Pull every line from the records that has the word "computer" in it.

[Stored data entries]
=== Begin Enclosure ===
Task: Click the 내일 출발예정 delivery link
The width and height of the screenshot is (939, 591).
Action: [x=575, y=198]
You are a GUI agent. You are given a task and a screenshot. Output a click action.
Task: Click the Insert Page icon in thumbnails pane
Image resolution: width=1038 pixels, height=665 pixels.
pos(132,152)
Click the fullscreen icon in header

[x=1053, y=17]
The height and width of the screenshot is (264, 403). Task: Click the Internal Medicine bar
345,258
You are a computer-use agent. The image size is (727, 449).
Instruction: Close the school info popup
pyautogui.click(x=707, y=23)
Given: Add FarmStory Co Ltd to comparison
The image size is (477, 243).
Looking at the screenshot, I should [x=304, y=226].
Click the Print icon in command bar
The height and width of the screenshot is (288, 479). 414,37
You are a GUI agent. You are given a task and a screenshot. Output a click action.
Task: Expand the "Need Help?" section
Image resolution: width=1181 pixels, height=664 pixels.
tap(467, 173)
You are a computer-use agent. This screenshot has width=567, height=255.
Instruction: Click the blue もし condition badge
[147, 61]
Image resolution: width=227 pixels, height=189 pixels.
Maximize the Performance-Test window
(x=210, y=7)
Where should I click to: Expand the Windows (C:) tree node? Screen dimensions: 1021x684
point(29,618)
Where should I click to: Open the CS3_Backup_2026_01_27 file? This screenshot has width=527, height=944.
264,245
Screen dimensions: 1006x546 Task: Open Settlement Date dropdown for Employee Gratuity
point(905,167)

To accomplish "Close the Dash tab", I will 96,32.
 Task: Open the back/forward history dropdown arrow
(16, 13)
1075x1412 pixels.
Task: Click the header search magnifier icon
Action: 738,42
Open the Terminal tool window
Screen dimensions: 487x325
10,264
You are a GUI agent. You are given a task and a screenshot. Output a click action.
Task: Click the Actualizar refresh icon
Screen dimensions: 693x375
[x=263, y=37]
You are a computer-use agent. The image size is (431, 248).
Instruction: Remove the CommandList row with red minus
=== End Enclosure ===
▶ _Result of the task_:
You are a computer-use agent. The image size is (727, 449).
You are a computer-use agent. This screenshot has width=567, height=255.
You are a computer-use agent. The image size is (431, 248).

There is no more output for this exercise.